#### Extract:
◇ ◇ ◇ ◇ ◇ ◇ ◇

Five essential steps to GDPR compliance
7 April 2017 | 0
Compliance with the upcoming General Data Protection Regulations (GDPR) can be broken down into a cycle of five key, ongoing steps, according to Simon Nixon, director, product management, information intelligence, Veritas.
Speaking at the first in a series of TechFire events on the subject, Nixon said the cycle elements of Locate, Search, Minimise, Protect and Monitor, were key to understanding, protecting and deriving value from data, as well as becoming compliant with the regulations.
“Classification, flexible retention and GDPR-compliant policy engines allow confident deletion of non-relevant information providing a cornerstone of GDPR compliance,” Simon Nixon, Veritas
The minimisation aspect was one that drew further questioning at the panel. Nixon explained that this was a dual strategy. Firstly, under GDPR there are strict guidelines about explaining why data is being gathered and the purposes to which it will be put. For many organisations, Nixon said, this will have the effect of reducing the amount of data collected. This reduction will mean less data to be stored and managed, and therefore reduced risk and effort in doing so.
“Classification, flexible retention and GDPR-compliant policy engines allow confident deletion of non-relevant information providing a cornerstone of GDPR compliance,” said Nixon.
“Don’t be afraid of outsourcing some or all services to third parties,” in data processing, said Sarah Armstrong-Miller, engineer and management consultant, Fujitsu. In such circumstances under GDPR, this means that data controllers and data processors, even third party ones, are equally culpable for data protection and regulation adherence, so they a vested interest. Armstrong-Smith said this should allow tighter supply chain controls that will facilitate outsourcing without ambiguities about responsibilities, “moving further towards supply chain resilience”.
After giving a broad overview of GDPR from the legal perspective, Anne-Marie Bohan, partner, Matheson highlighted that there was a broader context to the regulations, of which organisations need to be aware. Bohan listed the likes of the Proposal for ePrivacy Regulation, PSD2 (Revised Payment Service Directive), the Network Information Security Directive and eIDAS regulation (electronic identification and trust services regulation for the payments industry), as other systems that will affect the implementation and operation of GDPR. The NIS Directive in particular, will be of interest as it has now been given the same implementation date, 25 May 2018, as GDPR.
There was great interest from the floor for the panel of speakers, and the first question was on a common theme, asking if GPDR will improve cloud security and information security in general. The broad response from the panel was yes, it would. However, one of the end user speakers, David Prendergast, information security officer, DEPFA Bank, said it well be the other way around. He said that cloud security efforts had improved information security overall and GDPR would likely build upon that.

◇ ◇ ◇ ◇ ◇ ◇ ◇

Records from a data source
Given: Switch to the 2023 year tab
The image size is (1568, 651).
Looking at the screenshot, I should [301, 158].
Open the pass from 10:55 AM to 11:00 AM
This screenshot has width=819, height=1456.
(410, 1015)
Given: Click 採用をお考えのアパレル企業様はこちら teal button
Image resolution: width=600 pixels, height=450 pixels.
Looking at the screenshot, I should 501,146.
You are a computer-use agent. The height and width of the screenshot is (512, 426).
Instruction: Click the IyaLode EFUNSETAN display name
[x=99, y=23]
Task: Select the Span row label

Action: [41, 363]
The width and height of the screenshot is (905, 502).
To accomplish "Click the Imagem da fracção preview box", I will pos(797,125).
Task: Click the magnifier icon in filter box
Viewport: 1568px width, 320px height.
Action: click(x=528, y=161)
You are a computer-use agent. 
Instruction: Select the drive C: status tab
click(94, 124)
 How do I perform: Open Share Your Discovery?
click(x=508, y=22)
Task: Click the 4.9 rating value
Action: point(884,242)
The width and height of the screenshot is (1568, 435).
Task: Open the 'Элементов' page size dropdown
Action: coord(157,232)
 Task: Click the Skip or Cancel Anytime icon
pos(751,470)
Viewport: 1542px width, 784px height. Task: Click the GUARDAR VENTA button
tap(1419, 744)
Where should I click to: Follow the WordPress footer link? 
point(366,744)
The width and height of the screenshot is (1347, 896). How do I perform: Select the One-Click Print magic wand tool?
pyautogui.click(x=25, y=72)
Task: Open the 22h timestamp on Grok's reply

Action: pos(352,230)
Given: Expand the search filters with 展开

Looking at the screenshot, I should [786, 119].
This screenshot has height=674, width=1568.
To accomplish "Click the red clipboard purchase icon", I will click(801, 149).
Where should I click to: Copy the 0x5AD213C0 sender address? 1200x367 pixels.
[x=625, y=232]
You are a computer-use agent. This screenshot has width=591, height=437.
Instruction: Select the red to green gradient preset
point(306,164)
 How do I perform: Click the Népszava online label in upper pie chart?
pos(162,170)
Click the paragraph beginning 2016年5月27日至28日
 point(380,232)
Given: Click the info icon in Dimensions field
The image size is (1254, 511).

◇ ◇ ◇ ◇ ◇ ◇ ◇

#### Work task 1:
Duplicate the stretch of the GDPR compliance article from "Five essential steps" through "information intelligence, Veritas.".
#### Work task 2:
According to the GDPR compliance article, what implementation date has the NIS Directive now been given?
#### Work task 3:
Please write the next part of the GDPR compliance article, carrying on after its final paragraph.

#### Exercise output 1:
Five essential steps to GDPR compliance
7 April 2017 | 0
Compliance with the upcoming General Data Protection Regulations (GDPR) can be broken down into a cycle of five key, ongoing steps, according to Simon Nixon, director, product management, information intelligence, Veritas.

#### Exercise output 2:
25 May 2018, the same date as GDPR.

#### Exercise output 3:
Another question from the floor was on the subject of recorded telephone calls to a company. Bohan of Mathesons confirmed that such a medium would indeed fall under GDPR, as would CCTV material and offline back-ups, added Prendergast.
The subject of the new fines in GDPR were also raised, with the headline figures of 4% of global turnover in the previous year or €20 million discussed. It was asked if there might be a sliding scale for such penalties, based on the magnitude of the breach. Bohan said in her opinion, it would likely fall to the individual Data Protection Commissioners and local law first, and that many may follow the lead of Irish DPC Helen Dixon, taking such instances to the courts, where the judge would set a fine.
Commenting more broadly, Bohan said that many aspects of the regulation may require test cases or examples to define how such provisions will work in practice.
Another question was in relation to requests for personal information on workers who may be going into sensitive sites, such as medical facilities, residential or educational institutions. It was suggested that contractors and service providers might be asked for more than was appropriate in such instances, and often got little reassurance when querying how such data was stored and used by the data gatherer.
End user speaker Owen Harrison, head of systems and principal officer, Office of the Government CIO, said that Garda vetting could be a better route in this instance, where the data controls and protections are well established, it being a “well-oiled system”.
Overall, the audience seemed to be broadly aware of the heads of the regulation, but the questions and queries from the floor revealed that difficulties seemed to lie in the details of how specific elements of the regulation would apply to them.
A show of hands revealed that more than a third of the audience were actively engaged in an assessment process to understand the scope of how the regulation applied to them.
The parting piece of advice from Prendergast was to make friends with your legal team or solicitors, as their advice would be invaluable in making these determinations. However, he warned not to leave such consultations too late, as the closer the deadline looms, the more such skills will be in demand.